I don't really see any other things that may cause it.
Edit: normal top command tells me: %Cpu(s): ~1.1 us, ~0.3 sy, 0.0 ni, ~95.0 id, 0.0 wa, ~4.0 hi, 0.0 si, 0.0 st. ~ because I typed them one at a time and they won't add up.
As I run i3 with i3 blocks, configured the kernel to always use Nvidia (so CPU shouldn't be heating up for graphics), I would think that this system would be really cool on idle. My desktop PC does as steady 38 C on idle.
I have been looking for answers for a week now and I figured it was time to ask for help. Anyone?
Last edited by scippie (2020-01-17 07:09:16)
Offline
There must be at least some checks you guys can tell me to do, no?
Have I missed a wiki page?
Offline
Check your CPU Frequency Scaling.
I believe you can set the scaling for each individual core.
Offline
I believe you can set the scaling for each individual core.
I have been doing this to lower the cooling noise when not asking high performance stuff.
But that is not my question...
I need to find out where this high kernel cpu usage is coming from and I don't know how to do that.
I don't have this on any other Arch installation (I have 4) and I use about the same software on all of them.
Offline
Profile the kernel, maybe you're hitting sort of https://bbs.archlinux.org/viewtopic.php?id=252066 (ie. idle_poling for unknown reasons) and we can look for patterns…
Offline
I didn't know I could do that (can't find a wiki page on that topic). I'll certainly look into it later today! Thanks!
Offline
About that red color in htop's CPU usage graph, that could be caused by a "kernel thread" or by a hardware device sending a lot of interrupts.
For kernel threads, type Shift+K in htop to toggle the listing of kernel threads on or off. In the tree view, the kernel thread lines will show up at the end, after the normal processes. The lines will show up in a different color than normal processes.
About hardware interrupts, try to research this by running the following in a terminal window:
watch -n.5 cat /proc/interrupts
See if that table that gets displayed has a number that is increasing fast. That line might then be about the device that's causing the CPU usage. At the end of the line there will be a name about what driver is serving the interrupt.
Offline
Sorry that it took me so long.
Profile the kernel, maybe you're hitting sort of https://bbs.archlinux.org/viewtopic.php?id=252066 (ie. idle_poling for unknown reasons) and we can look for patterns…
I was unsuccesful at profiling the kernel. I added profile=2 to the kernel parameters which caused a /proc/profile file to be created.
But when I then tried readprofile, it complained that no /boot/kernel....map file was found. Don't remember the exact filename of it, but nothing that looked like it was there.
I am booting with EFI. Is that maybe a problem?
I did try explicitly setting the kernel parameter idle=halt. It didn't change anything.
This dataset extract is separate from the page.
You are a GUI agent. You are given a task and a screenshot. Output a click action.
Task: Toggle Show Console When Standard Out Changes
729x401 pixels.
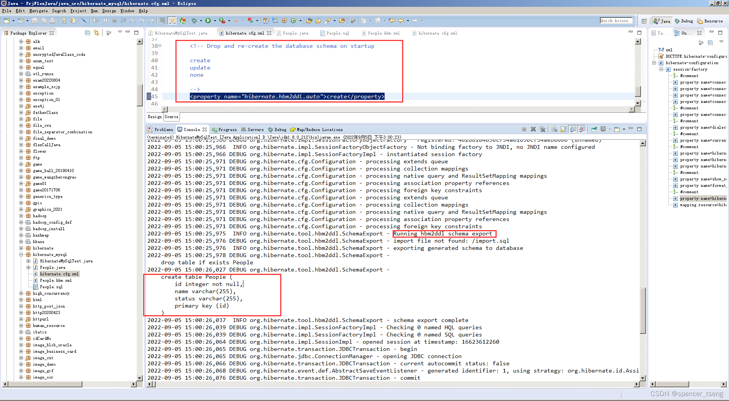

For kernel threads, type Shift+K in htop to toggle the listing of kernel threads on or off. In the tree view, the kernel thread lines will show up at the end, after the normal processes. The lines will show up in a different color than normal processes.
Found them. What should I look into? I don't see anything 'odd' there...
About hardware interrupts, try to research this by running the following in a terminal window:
watch -n.5 cat /proc/interrupts
See if that table that gets displayed has a number that is increasing fast. That line might then be about the device that's causing the CPU usage. At the end of the line there will be a name about what driver is serving the interrupt.
I also tried watching the /proc/interrupts file suggested above and it indeed shows something that increases fast:
10: 0 0 0 0 0 0 0 0 366093551 0 0 0 0 0 0 0 IR-IO-APIC 10-fasteoi tpm0
The high number is on CPU8 which is core 9 in htop so this seems right and doesn't look normal.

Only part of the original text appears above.